The central bank’s projections are expected to point to a collapse in output this year and near-zero interest rates for the next few years. Any indication that the bank could rein in its recent stimulus measures would be likely to spook investors.

“European markets are on the back foot once again, despite early gains, with traders fearing that the recent recovery in stocks could see (Fed Chair Jerome) Powell take his foot off the gas,” Joshua Mahony, senior market analyst at IG, wrote in a client note.

The continent’s markets have seen a broad recovery in recent weeks, with investors moving into cheap, growth-sensitive stocks such as banks and oil companies on hopes that the worst fallout from the health crisis is over.

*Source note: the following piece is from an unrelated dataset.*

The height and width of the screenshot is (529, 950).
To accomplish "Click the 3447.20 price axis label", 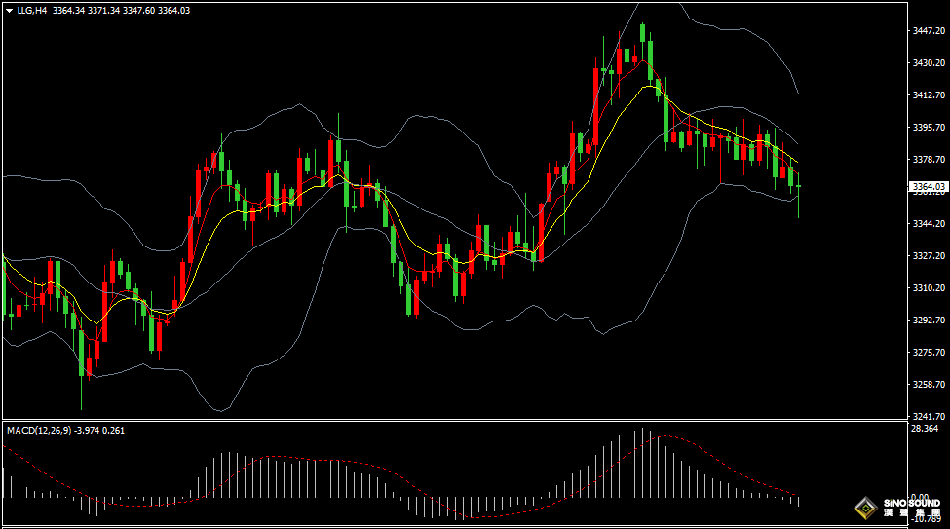I will click(927, 31).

However, the banking index <.SX7P> fell 1.3% despite an early boost from a Reuters report that European Central Bank officials were drawing up a scheme to cope with potentially hundreds of billions of euros in unpaid loans.

“It is clear that investors are increasingly optimistic that the worst of the COVID-19 pandemic is over and that economies will recover swiftly,” said Mark Haefele, Chief Investment Officer, UBS Global Wealth Management.

“We believe a degree of caution is warranted. Investors have moved quickly to price in good news.”

Lufthansa <LHAG.DE> slid 5.7% after Germany said it planned to extend its travel warning to countries outside Europe until Aug. 31.

Continental <CONG.DE> fell 3.6% after a media report cited the German automotive supplier’s CEO as saying it needed to save hundreds of millions of euros and would probably have to lay off workers due to a slump in demand caused by the pandemic.